Anyone interested in Darwinian Medicine should read "Why We Get Sick" by Randy Nesse and George Williams (
http://www.amazon.com/exec/obidos/t...f=sr_1_1/103-0797763-0606235?v=glance&s=books)
Some more links:
http://darwinianmedicine.org/
http://www-personal.umich.edu/~nesse/publications.htm
Someone mentioned that "modern medicine has an overall positive effect." Where's your data? Much of modern medicine provides nothing more than symptom relief. Pain meds do nothing more than block the brain from receiving pain signals. They do not remove the source of the pain. Perhaps pain is adaptive? Sure, people are living longer today, but a significant proportion have chronic diseases. When you look at various health indicators, public health measures, as opposed to medicine, are responsible for improvements in health outcomes over the past 100 years.

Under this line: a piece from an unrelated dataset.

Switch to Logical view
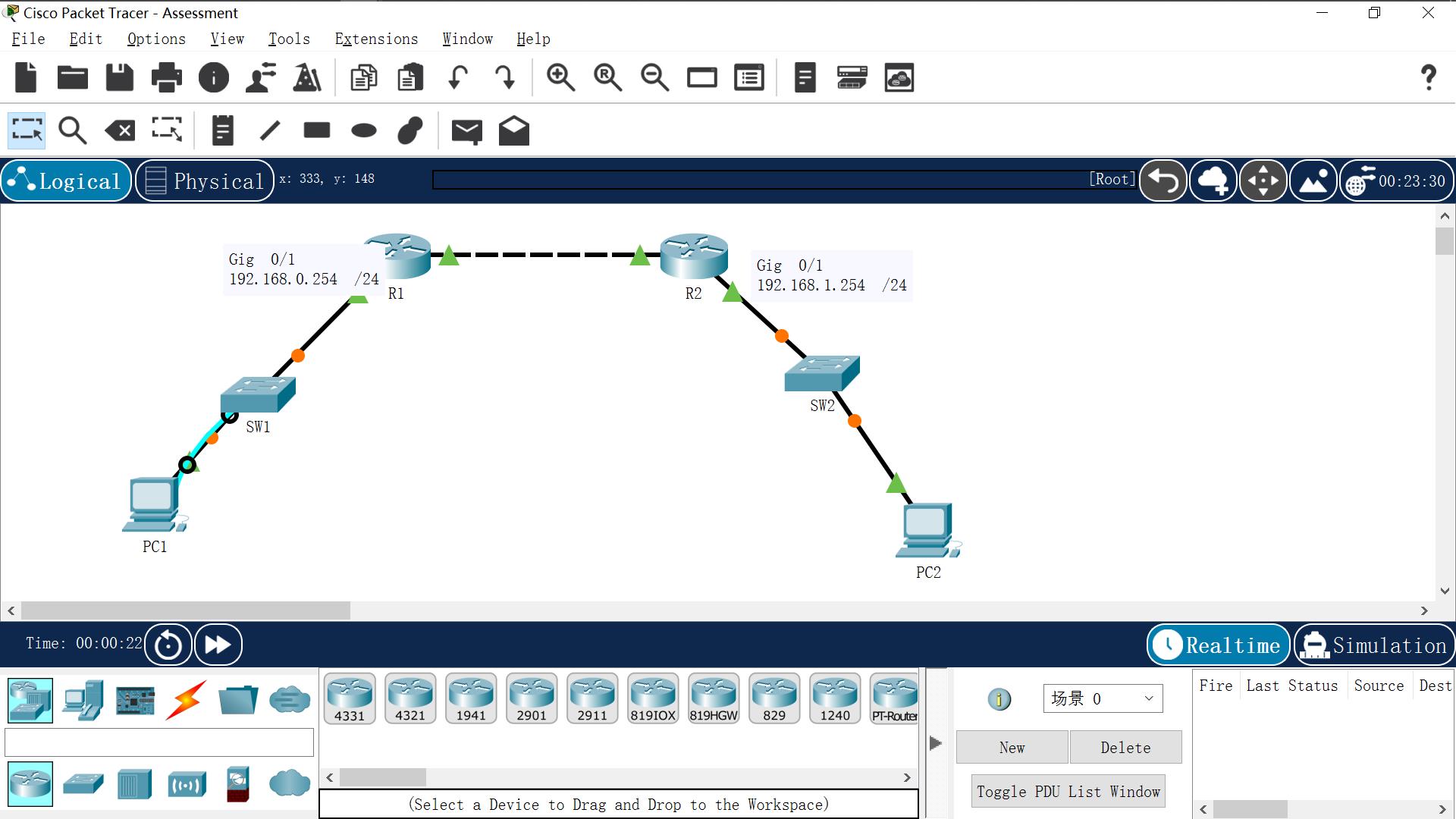Screen dimensions: 1456x819 66,181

The following article provides a comprehensive and detailed summary regarding evolutionary health promotion. PM me if you want the full article.

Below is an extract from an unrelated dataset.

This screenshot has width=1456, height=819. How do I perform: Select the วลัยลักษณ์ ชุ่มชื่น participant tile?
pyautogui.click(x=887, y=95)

Evolutionary health promotion.
Eaton SB, Strassman BI, Nesse RM, Neel JV, Ewald PW, Williams GC, Weder AB, Eaton SB 3rd, Lindeberg S, Konner MJ, Mysterud I, Cordain L.
Department of Anthropology, Emory University, 2887 Howell Mill Road NW, Atlanta, GA 30327, USA.
[email protected]
Health promotion's promise is enormous, but its potential is, as yet, unmatched by accomplishment. Life expectancy increases track more closely with economic prosperity and sanitary engineering than with strictly medical advances. Notable achievements in the past century--the decreased incidences of epidemic infections, dental caries, and stomach cancer--are owed to virologists, dentists, and (probably) refrigeration more than to physicians. Prevention speaks against tobacco abuse with a single voice, but in many other areas contradictory research findings have generated skepticism and even indifference among the general public for whom recommendations are targeted. Health promotion's shortcomings may reflect lack of an overall conceptual framework, a deficiency that might be corrected by adopting evolutionary premises: (1) The human genome was selected in past environments far different from those of the present. (2) Cultural evolution now proceeds too rapidly for genetic accommodation--resulting in dissociation between our genes and our lives. (3) This mismatch between biology and lifestyle fosters development of degenerative diseases. These principles could inform a research agenda and, ultimately, public policy: (1) Better characterize differences between ancient and modern life patterns. (2) Identify which of these affect the development of disease. (3) Integrate epidemiological, mechanistic, and genetic data with evolutionary principles to create an overarching formulation upon which to base persuasive, consistent, and effective recommendations. Copyright 2001 American Health Foundation and Elsevier Science (USA).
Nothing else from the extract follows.